I honestly can’t bring to mind anything I read with the Black Knight in it beyond #157 and the wedding of the Pyms as reprinted in a Marvel Treasury Edition (where if memory serves he’s just kind of there in the crowd). So when I noticed the version with the bomber jacket and lightsaber in the ’90s at the comics shop I just kind-of assumed he was a young successor. I mean, Palmer drew him on that cover above like Jonathan Harris is under the helmet.
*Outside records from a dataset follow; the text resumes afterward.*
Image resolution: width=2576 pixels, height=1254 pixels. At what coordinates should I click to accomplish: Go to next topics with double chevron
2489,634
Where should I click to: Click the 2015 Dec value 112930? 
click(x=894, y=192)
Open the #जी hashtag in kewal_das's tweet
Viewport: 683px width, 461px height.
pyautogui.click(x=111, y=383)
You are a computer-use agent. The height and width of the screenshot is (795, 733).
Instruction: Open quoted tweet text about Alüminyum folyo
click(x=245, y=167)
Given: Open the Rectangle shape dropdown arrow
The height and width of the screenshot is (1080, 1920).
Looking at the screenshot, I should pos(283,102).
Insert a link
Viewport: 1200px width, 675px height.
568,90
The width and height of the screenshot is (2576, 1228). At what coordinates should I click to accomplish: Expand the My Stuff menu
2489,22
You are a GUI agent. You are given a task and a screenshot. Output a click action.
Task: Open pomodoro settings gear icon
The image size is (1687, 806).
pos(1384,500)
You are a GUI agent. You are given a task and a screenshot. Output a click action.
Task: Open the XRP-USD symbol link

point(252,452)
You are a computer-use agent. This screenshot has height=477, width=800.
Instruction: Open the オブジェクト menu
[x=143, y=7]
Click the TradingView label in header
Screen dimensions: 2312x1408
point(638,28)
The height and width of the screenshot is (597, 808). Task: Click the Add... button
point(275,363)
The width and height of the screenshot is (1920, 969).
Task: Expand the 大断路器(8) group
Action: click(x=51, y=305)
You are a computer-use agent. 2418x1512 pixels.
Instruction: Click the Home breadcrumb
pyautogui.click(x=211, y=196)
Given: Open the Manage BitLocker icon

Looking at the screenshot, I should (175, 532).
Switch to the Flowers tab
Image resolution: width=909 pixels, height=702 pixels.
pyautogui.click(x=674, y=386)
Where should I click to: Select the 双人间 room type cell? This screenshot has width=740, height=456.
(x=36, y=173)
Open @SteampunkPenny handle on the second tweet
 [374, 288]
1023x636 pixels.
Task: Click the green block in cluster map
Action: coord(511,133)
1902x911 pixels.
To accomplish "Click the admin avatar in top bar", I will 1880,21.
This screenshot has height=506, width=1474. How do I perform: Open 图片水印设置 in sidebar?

Proctor's comments focused on Captain America are a little surprising in hindsight given that Cap will soon leave the team for a while and Proctor will soon be focused on other Avengers. They suggest that Bob Harras may not have had Proctor's eventual backstory figured out at this stage and that the X-Men editor wasn't much good at forward planning even his own storyline on a single title.
ReplyDeleteWhile I agree that it's possible Harras didn't know at just this moment what Proctor would turn out to be, I do think he figured it out fairly quickly. I went into these issues knowing what his deal was, and I feel like Harras's writing reflects a long-term plan for Proctor and the Gatherers as we go along.
Delete(In fact, at one or two points upcoming, you'll see me praise Harras for his long-term plotting in contrast to his editorial attitude of letting his writers make things up as they went along!)